Schematic of the mechanisms resulting in systemic macrophage activation. (a) In familial HLH, cytotoxic lymphocytes lack the ability to kill infected antigen-presenting cells. ➀ This results in failure to clear the infection and failure to terminate their own stimulation. With unrestrained stimulation, these lymphocytes produce extraordinary amounts of macrophage-stimulating cytokines, such as IFN-γ. They also lack the ability to kill activated macrophages. ➁ In MAS, intrinsic defects such as hyperactivity of the NLRC4 inflammasome could prime for macrophage activation directly, ➂ but they could also cause constitutive IL-18 production that is enhanced upon macrophage activation.

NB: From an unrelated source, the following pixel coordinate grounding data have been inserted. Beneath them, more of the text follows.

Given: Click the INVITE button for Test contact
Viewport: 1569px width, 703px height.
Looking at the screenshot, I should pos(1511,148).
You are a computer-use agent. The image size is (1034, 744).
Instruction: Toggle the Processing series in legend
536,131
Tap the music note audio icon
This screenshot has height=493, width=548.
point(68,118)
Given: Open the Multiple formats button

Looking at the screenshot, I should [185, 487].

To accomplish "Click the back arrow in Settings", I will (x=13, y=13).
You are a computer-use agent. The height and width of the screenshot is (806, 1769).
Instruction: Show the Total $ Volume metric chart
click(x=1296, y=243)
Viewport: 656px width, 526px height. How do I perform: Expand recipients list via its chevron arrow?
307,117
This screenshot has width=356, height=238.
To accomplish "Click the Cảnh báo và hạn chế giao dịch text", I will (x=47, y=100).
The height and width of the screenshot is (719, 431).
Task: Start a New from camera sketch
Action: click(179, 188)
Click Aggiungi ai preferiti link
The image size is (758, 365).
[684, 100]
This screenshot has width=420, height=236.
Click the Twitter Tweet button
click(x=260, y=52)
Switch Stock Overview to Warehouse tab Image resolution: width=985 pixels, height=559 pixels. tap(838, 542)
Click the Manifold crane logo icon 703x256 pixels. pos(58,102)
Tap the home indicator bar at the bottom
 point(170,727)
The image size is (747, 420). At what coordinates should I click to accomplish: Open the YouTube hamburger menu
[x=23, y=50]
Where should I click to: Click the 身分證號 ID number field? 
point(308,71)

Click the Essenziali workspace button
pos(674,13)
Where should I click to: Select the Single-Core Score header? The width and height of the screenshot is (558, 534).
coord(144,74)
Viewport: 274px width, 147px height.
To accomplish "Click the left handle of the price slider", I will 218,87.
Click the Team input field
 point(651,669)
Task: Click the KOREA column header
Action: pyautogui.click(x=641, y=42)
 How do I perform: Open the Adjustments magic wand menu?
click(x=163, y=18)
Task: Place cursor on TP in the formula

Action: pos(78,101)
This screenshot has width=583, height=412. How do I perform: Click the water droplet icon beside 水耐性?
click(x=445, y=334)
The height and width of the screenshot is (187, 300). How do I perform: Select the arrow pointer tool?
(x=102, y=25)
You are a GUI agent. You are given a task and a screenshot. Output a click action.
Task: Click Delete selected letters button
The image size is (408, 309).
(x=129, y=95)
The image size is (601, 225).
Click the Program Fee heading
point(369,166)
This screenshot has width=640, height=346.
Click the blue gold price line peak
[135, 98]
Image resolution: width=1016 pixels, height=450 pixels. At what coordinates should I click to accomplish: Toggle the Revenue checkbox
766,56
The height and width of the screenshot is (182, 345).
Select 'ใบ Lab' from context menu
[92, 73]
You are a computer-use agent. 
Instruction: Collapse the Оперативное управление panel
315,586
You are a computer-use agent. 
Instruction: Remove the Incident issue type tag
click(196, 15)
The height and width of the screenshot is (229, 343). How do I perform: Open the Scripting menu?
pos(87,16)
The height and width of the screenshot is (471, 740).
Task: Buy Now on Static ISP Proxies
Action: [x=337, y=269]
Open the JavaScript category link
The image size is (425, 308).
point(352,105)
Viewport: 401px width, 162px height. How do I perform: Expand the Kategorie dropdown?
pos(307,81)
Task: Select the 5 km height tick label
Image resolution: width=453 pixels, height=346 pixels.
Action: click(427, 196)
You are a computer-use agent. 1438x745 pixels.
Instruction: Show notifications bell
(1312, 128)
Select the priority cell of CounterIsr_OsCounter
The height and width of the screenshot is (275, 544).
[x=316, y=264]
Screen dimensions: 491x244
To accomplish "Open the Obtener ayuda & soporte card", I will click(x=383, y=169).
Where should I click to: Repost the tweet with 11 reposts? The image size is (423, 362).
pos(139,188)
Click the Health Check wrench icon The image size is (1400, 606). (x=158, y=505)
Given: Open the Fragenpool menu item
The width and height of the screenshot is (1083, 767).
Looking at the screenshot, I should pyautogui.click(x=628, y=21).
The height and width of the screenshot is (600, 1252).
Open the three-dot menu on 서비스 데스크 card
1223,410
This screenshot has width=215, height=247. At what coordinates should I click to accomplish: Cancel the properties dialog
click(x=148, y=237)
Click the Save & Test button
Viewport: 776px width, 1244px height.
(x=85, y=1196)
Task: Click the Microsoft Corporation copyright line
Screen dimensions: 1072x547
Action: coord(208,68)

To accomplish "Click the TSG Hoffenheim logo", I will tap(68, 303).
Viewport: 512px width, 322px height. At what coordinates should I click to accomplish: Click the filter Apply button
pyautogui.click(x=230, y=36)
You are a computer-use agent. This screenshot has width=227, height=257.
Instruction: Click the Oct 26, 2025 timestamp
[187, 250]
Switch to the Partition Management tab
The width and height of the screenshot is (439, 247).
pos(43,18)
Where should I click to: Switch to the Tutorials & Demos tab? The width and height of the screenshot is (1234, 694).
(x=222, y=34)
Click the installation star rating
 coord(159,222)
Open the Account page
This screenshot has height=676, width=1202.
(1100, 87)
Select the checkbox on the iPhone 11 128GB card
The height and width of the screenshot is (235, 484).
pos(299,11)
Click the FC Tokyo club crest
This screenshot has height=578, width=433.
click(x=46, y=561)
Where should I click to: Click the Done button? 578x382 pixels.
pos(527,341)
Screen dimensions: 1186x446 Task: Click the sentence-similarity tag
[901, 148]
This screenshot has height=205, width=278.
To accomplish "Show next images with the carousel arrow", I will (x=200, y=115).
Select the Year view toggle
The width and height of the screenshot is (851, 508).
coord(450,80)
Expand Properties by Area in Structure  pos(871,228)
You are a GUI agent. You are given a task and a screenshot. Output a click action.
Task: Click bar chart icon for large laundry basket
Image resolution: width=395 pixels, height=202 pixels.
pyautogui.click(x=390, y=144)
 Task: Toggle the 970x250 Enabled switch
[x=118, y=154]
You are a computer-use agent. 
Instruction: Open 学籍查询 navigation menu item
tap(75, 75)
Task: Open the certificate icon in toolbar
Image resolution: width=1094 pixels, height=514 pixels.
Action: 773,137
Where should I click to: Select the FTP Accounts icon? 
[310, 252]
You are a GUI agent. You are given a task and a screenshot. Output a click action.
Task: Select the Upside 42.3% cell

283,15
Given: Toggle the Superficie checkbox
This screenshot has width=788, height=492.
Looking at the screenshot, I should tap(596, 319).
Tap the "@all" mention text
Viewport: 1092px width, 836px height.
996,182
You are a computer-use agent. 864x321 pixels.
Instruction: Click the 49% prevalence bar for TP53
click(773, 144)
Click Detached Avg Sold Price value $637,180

Upon infection or stress, lymphocytes (e.g., NK cells) chronically exposed to IL-18 could ➃ prime for cytokine overproduction, ➄ impair cytotoxicity, or ➅ promote NK cell death. Systemic macrophage activation results in the release of a variety of potent inflammatory mediators (IL-1β, IL-6, TNF-α, IL-33, IL-1α, HMGB1, S100 proteins, etc.) that cause the shock-like symptoms associated with MAS and HLH. (Abbreviations: HLH, hemophagocytic lymphohistiocytosis; MAS, macrophage activation syndrome; XIAP, X-linked inhibitor of apoptosis.)

Figure 6

Clinical manifestations of IL-1-mediated and IFN-mediated diseases. (a) Urticarial rash in NOMID. (b,c) Pustular rash in DIRA. (d ) Erysipelas-like erythema in FMF. (e) Erythematous dermal macules (migratory during a disease flare) in a patient with TRAPS. (f) Purpuric rash in a patient with HIDS. ( g) Leptomeningeal enhancement in NOMID. (h) Inflammation-induced chronic papilledema in NOMID. (i ) Hydrocephalus and cerebral atrophy in NOMID. (j ) Patella enlargement in NOMID. (k) Widening of multiple ribs (asterisks) and clavicles (arrows) in DIRA osteomyelitis. (l ) Spine MRI showing destruction of vertebral bodies and severe kyphosis due to osteomyelitis in a patient with DIRA (red arrow indicates collapsed vertebra). (m) Metaphyseal bone overgrowth in NOMID. (n) Cochlear enhancement in NOMID. (o) Conjunctival erythema in a patient with TRAPS. ( p) Pleural effusion in a patient with FMF. (q) Finger and hand swelling in CANDLE syndrome. (r) Erythematous-macular rash in AGS. (s) Characteristic lipodystrophy in a patient with CANDLE syndrome. (t) Erythematous-nodular rash in a patient with CANDLE. (u) Intense plantar erythema/vasculitis in a patient with SAVI. (v) Purpuric and papular rash in a patient with SAVI. (w) Basal ganglia calcifications in CANDLE syndrome. (x) Severe hydrocephalus and cerebral atrophy in AGS. ( y) Patchy myositis in CANDLE syndrome. (z) Evidence of myositis and panniculitis in a bilateral thigh MRI of a CANDLE patient. (aa) Bone resorption in a patient with SAVI. (ab) Interstitial lung disease in a patient with SAVI. (ac) Intra-abdominal fat deposition in a patient with CANDLE syndrome. (ad ) Telangiectasia, atrophy, and scarring of the skin with loss of deep tissue of the nose in a patient with SAVI. (Abbreviations: AGS, Aicardi-Goutières syndrome; CANDLE, chronic atypical neutrophilic dermatosis with lipodystrophy and elevated temperature; DIRA, deficiency of the IL-1 receptor antagonist; FMF, familial Mediterranean fever; HIDS, hyper-IgD syndrome; IFN, interferon; NOMID, neonatal-onset multisystem inflammatory disease; SAVI, STING-associated vasculopathy with onset in infancy; TRAPS, TNF receptor–associated periodic syndrome.)